Theory Ring_ZF
section ‹Rings - introduction›
theory Ring_ZF imports AbelianGroup_ZF
begin
text‹This theory file covers basic facts about rings.›
subsection‹Definition and basic properties›
text‹In this section we define what is a ring and list the basic properties
of rings.›
text‹We say that three sets $(R,A,M)$ form a ring if $(R,A)$ is an abelian
group, $(R,M)$ is a monoid and $A$ is distributive with respect to $M$ on
$R$. $A$ represents the additive operation on $R$.

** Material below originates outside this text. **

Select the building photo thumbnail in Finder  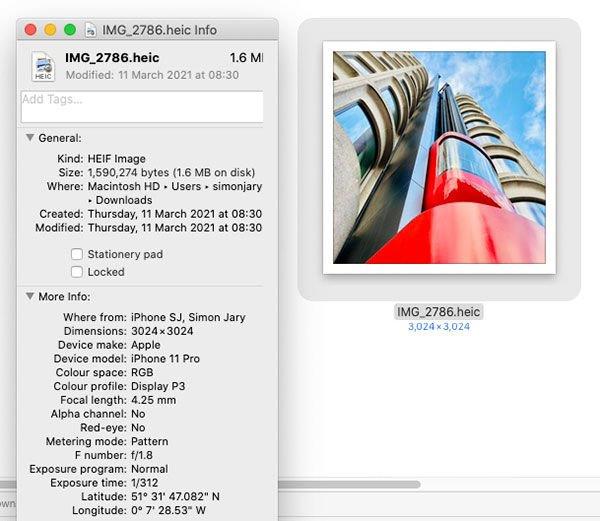439,157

As such it is a subset of $(R\times R)\times R$ (recall that in ZF set theory
functions are sets).
Similarly $M$ represents the multiplicative operation on $R$ and is also
a subset of $(R\times R)\times R$.
We don't require the multiplicative operation to be commutative in the
definition of a ring.›
definition
"IsAring(R,A,M) ≡ IsAgroup(R,A) ∧ (A {is commutative on} R) ∧
IsAmonoid(R,M) ∧ IsDistributive(R,A,M)"
text‹We also define the notion of having no zero divisors. In
standard notation the ring has no zero divisors if for all $a,b \in R$ we have
$a\cdot b = 0$ implies $a = 0$ or $b = 0$.
›
definition
"HasNoZeroDivs(R,A,M) ≡ (∀a∈R. ∀b∈R.
M`⟨ a,b⟩ = TheNeutralElement(R,A) ⟶
a = TheNeutralElement(R,A) ∨ b = TheNeutralElement(R,A))"

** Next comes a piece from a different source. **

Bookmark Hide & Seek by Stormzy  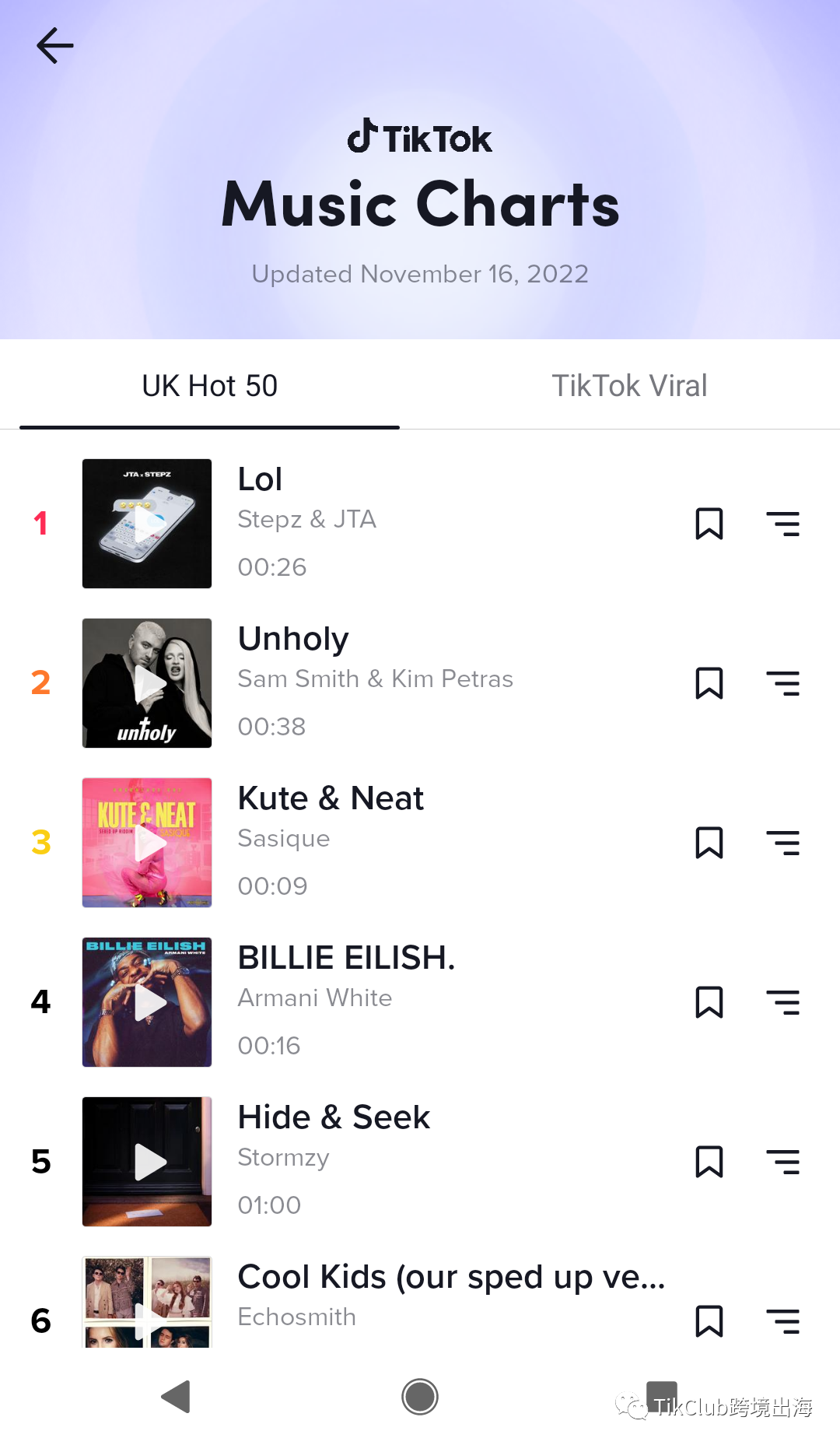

text‹Next we define a locale that will be used when considering rings.›
locale ring0 =
fixes R and A and M
assumes ringAssum: "IsAring(R,A,M)"
fixes ringa (infixl "\<ra>" 90)
defines ringa_def [simp]: "x\<ra>y ≡ A`⟨x,y⟩"
fixes ringminus ("\<rm> _" 89)
defines ringminus_def [simp]: "(\<rm>x) ≡ GroupInv(R,A)`(x)"
fixes ringsub (infixl "\<rs>" 90)
defines ringsub_def [simp]: "x\<rs>y ≡ x\<ra>(\<rm>y)"
fixes ringm (infixl "⋅" 95)
defines ringm_def [simp]: "x⋅y ≡ M`⟨x,y⟩"
fixes ringzero ("𝟬")
defines ringzero_def [simp]: "𝟬 ≡ TheNeutralElement(R,A)"
fixes ringone ("𝟭")
defines ringone_def [simp]: "𝟭 ≡ TheNeutralElement(R,M)"
fixes ringtwo ("𝟮")
defines ringtwo_def [simp]: "𝟮 ≡ 𝟭\<ra>𝟭"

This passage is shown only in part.